The countryside sings tunes sweet and low—the creak of the branches in the wind, the frogs when night blankets the hills. There is music here I wish she could hear too, God. I miss her. I miss her voice and her smile and the way it felt when her arms were around me.

My mom.

She’s been gone now, twenty-one years. Remember how she battled? Do you remember how she believed—and we all believed—she would be healed? My heart aches for her. And I look at my daughters and my sons, three of the four whom she never met. Oh, how can I take it in how you let her meet my daughter, my firstborn, her first grandchild, in the same hospital where she was staying and where she died ten days later? Oh, God, you let her meet my daughter.

I wish she weren’t so sick so that she could have held her, too.

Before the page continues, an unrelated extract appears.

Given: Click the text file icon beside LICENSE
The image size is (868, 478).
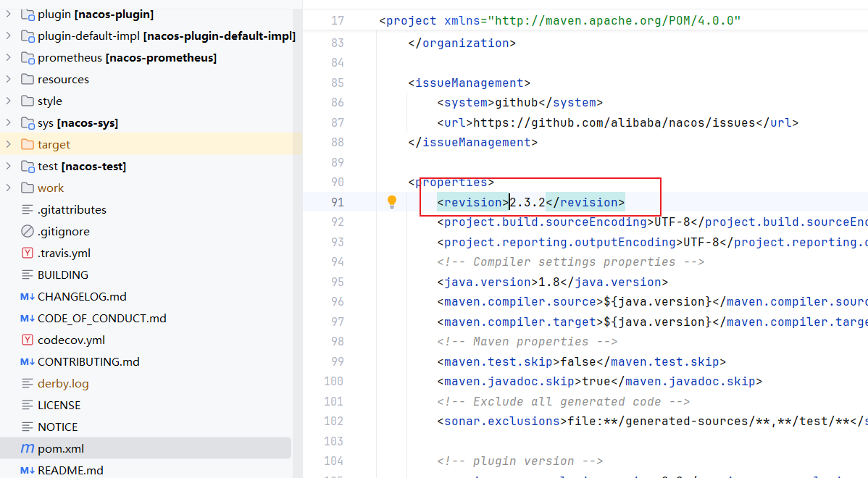Looking at the screenshot, I should (x=28, y=405).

That daughter of mine is growing up so fast, Father. I can’t believe she’s moved out and on her own. Twenty-one years old, the same number of years my mom has been gone. How is it my daughter is already grown? Is this the same little girl I used to carry around and cuddle close? How is it so much time has gone by and I’ve raised these four and my mom has been gone this whole time?

Where am I going, Father? Am I doing okay? Am I raising these children in a way that would make my mom smile?

We’ve moved so far away from what I knew, and it feels right. But I still worry and wonder and hope this is all going to turn out more than fine.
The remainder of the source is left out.